◆ **TRY IT**
Quote the records beneath, complete and exact. Leave out images.

◆ **Saved data entries**
# # #

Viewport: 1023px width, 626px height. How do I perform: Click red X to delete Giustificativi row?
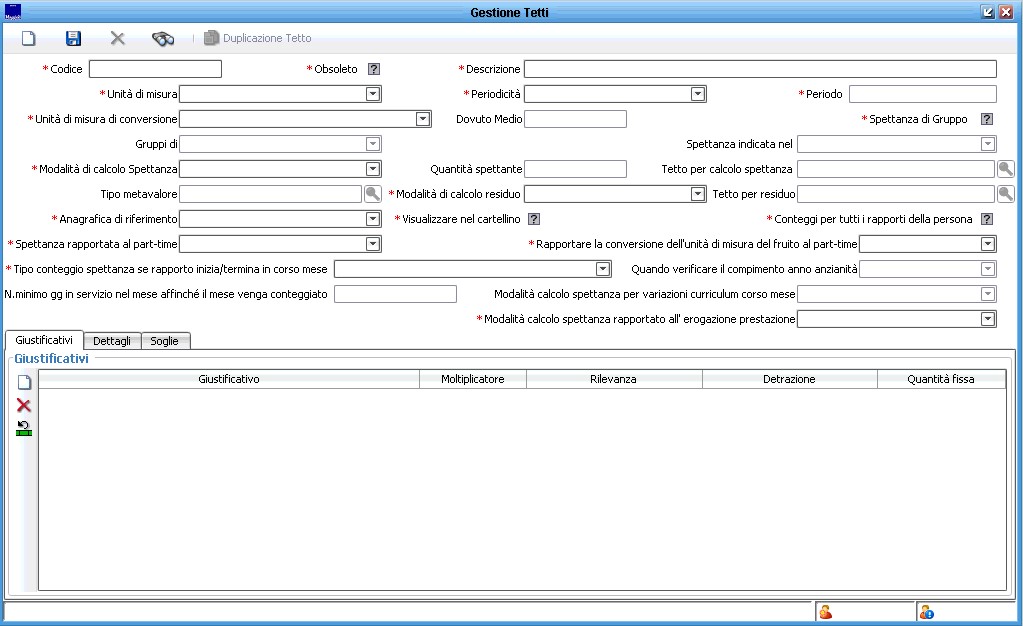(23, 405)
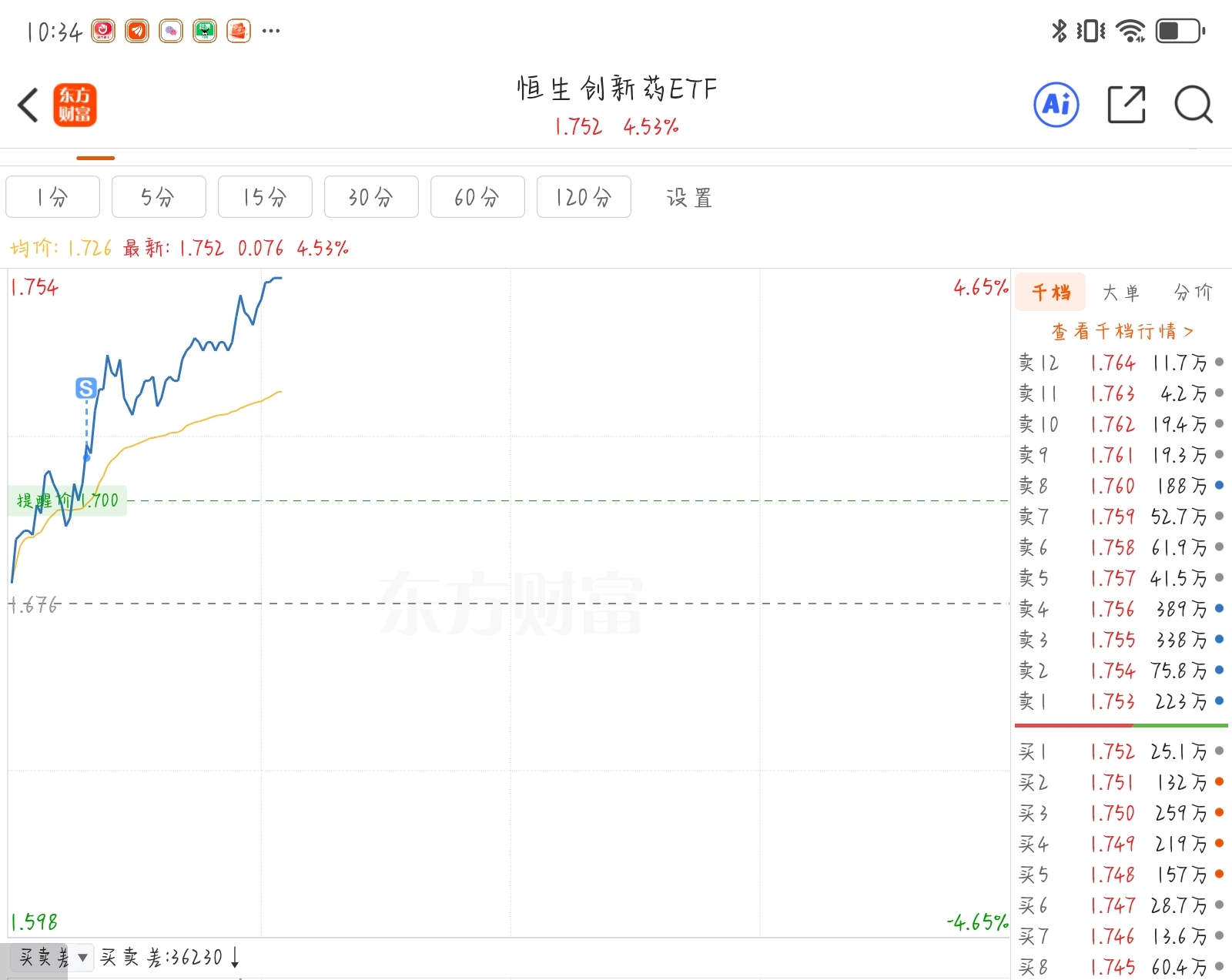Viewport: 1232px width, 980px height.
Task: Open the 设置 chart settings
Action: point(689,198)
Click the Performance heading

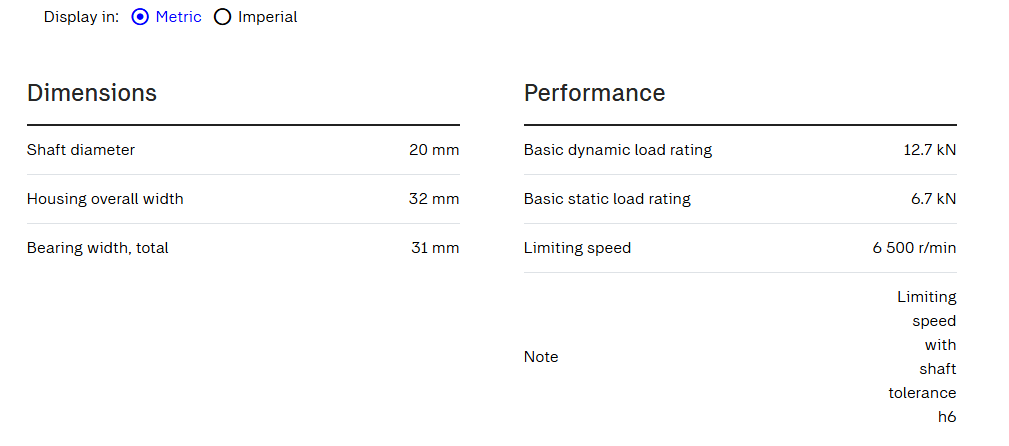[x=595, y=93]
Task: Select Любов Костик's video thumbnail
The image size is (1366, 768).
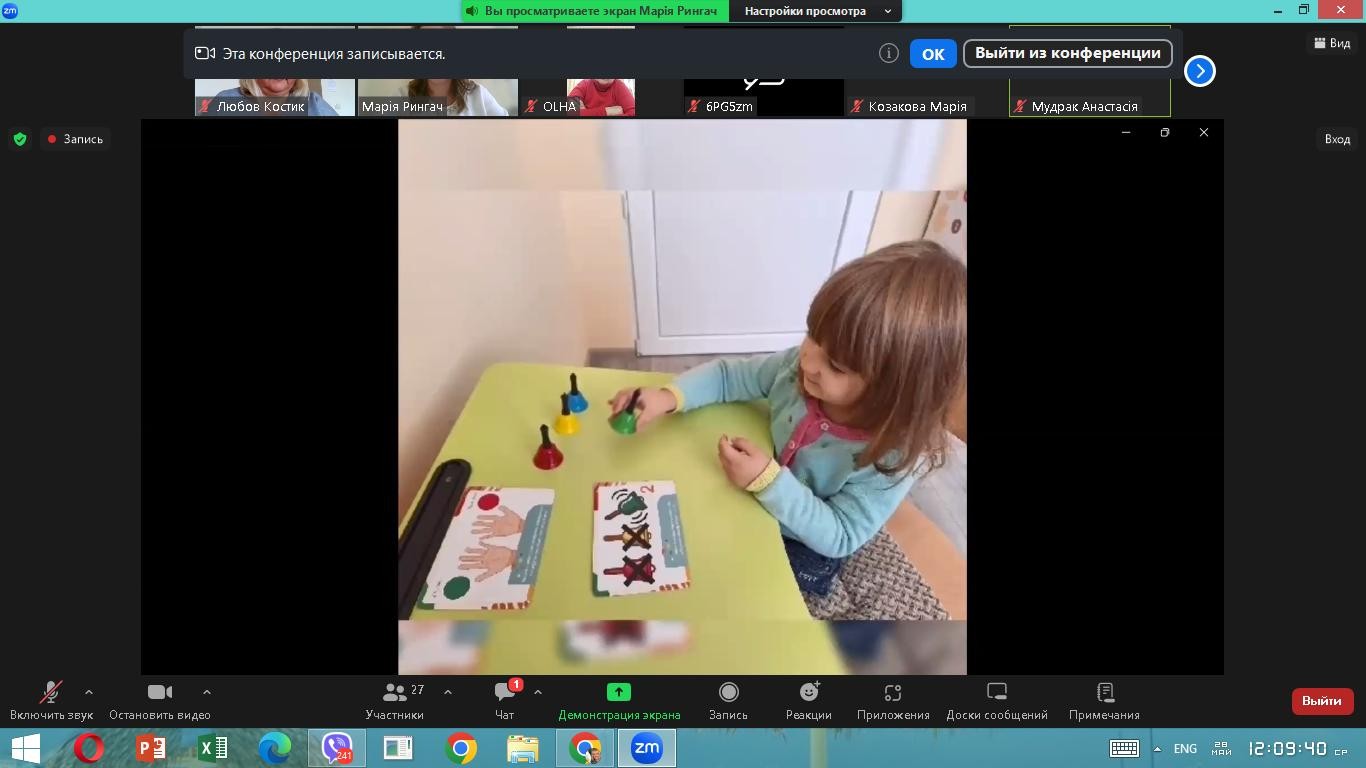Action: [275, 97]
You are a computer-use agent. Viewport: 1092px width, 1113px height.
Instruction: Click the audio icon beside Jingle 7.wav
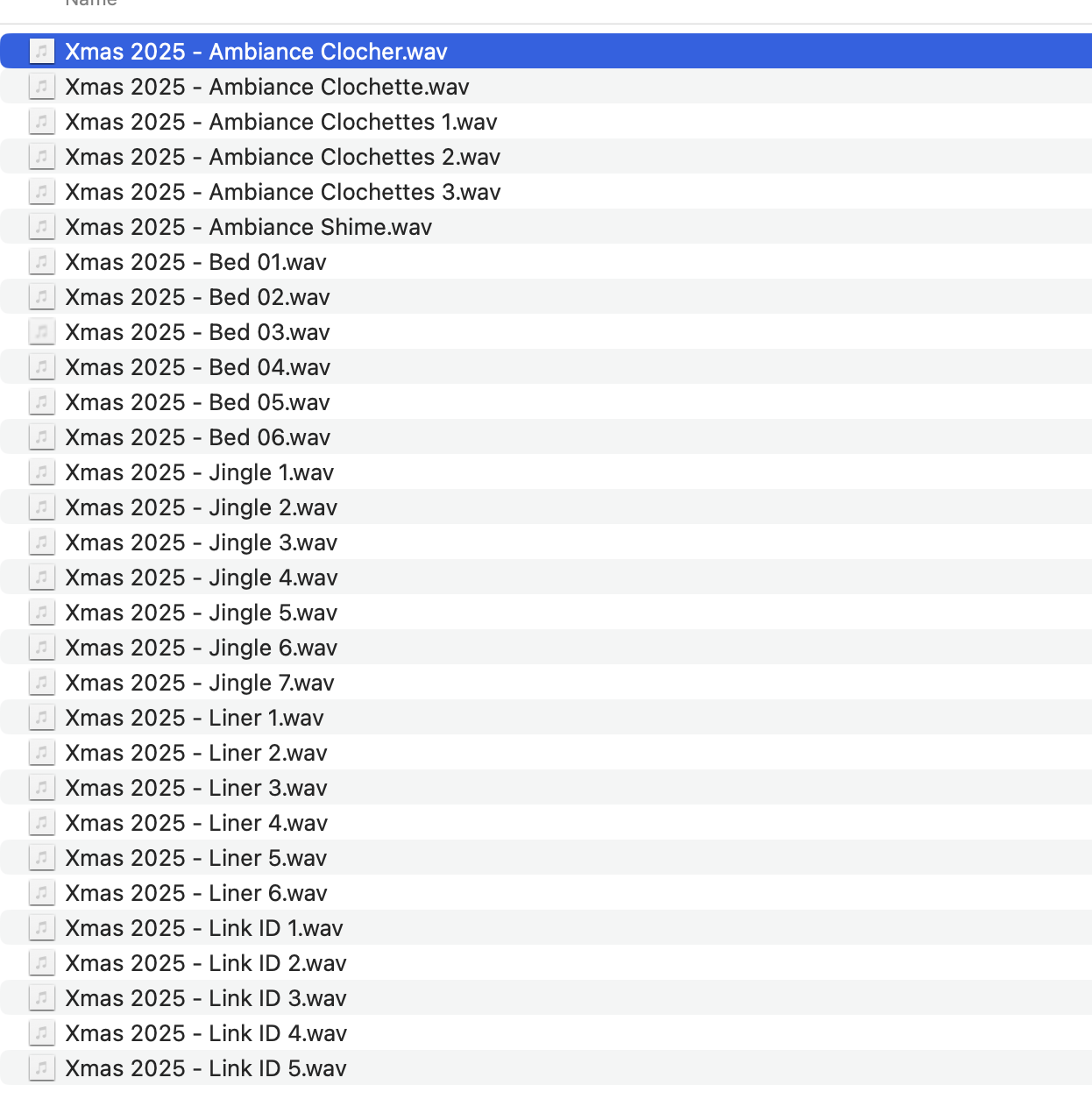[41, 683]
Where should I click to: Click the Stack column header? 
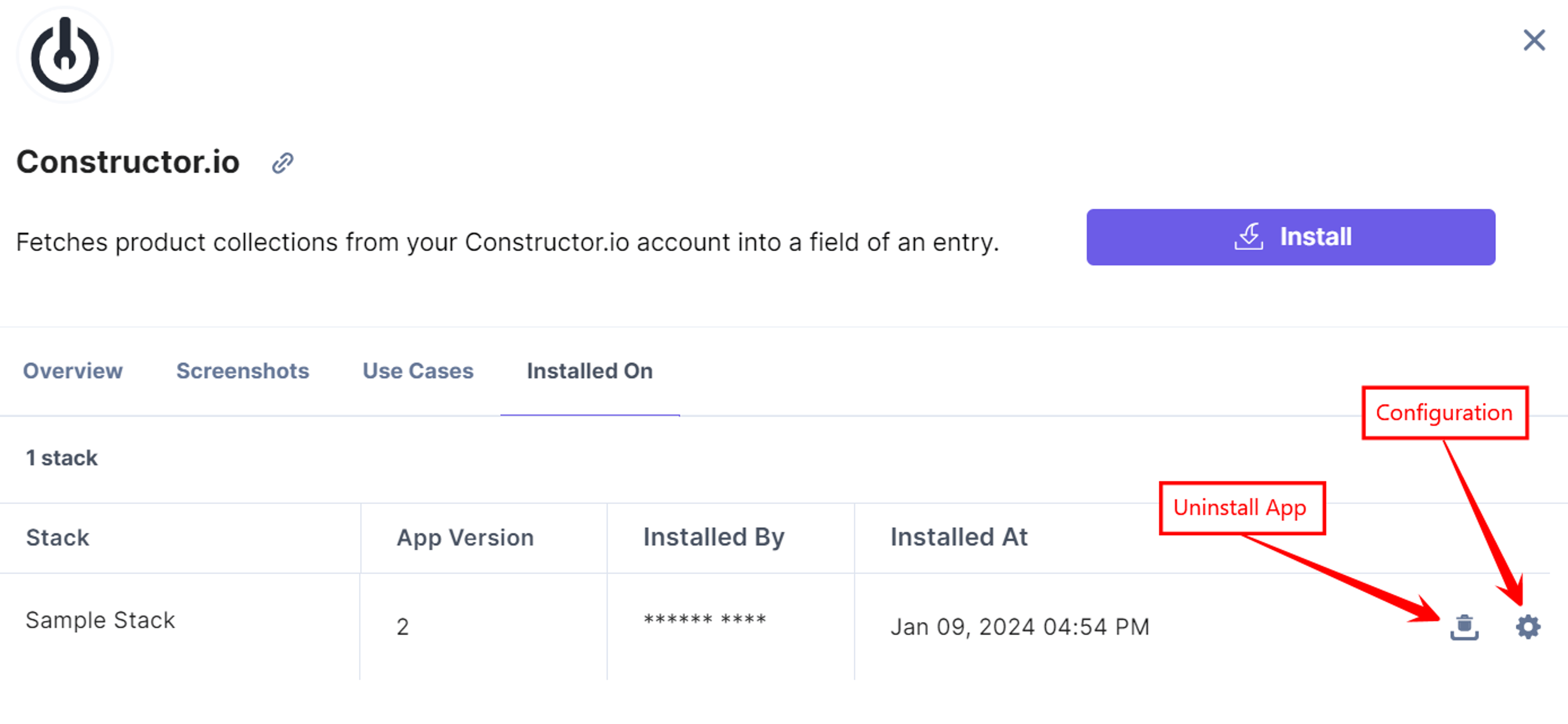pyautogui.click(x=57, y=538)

# # #

◆ **RESULT**
Viewport: 1023px width, 626px height. How do I perform: Click red X to delete Giustificativi row?
(23, 405)
Viewport: 1232px width, 980px height.
Task: Open the 设置 chart settings
Action: point(689,198)
Click the Performance heading

[x=595, y=93]
Task: Select Любов Костик's video thumbnail
The image size is (1366, 768).
Action: [275, 97]
You are a computer-use agent. Viewport: 1092px width, 1113px height.
Instruction: Click the audio icon beside Jingle 7.wav
[41, 683]
Where should I click to: Click the Stack column header? 
pyautogui.click(x=57, y=538)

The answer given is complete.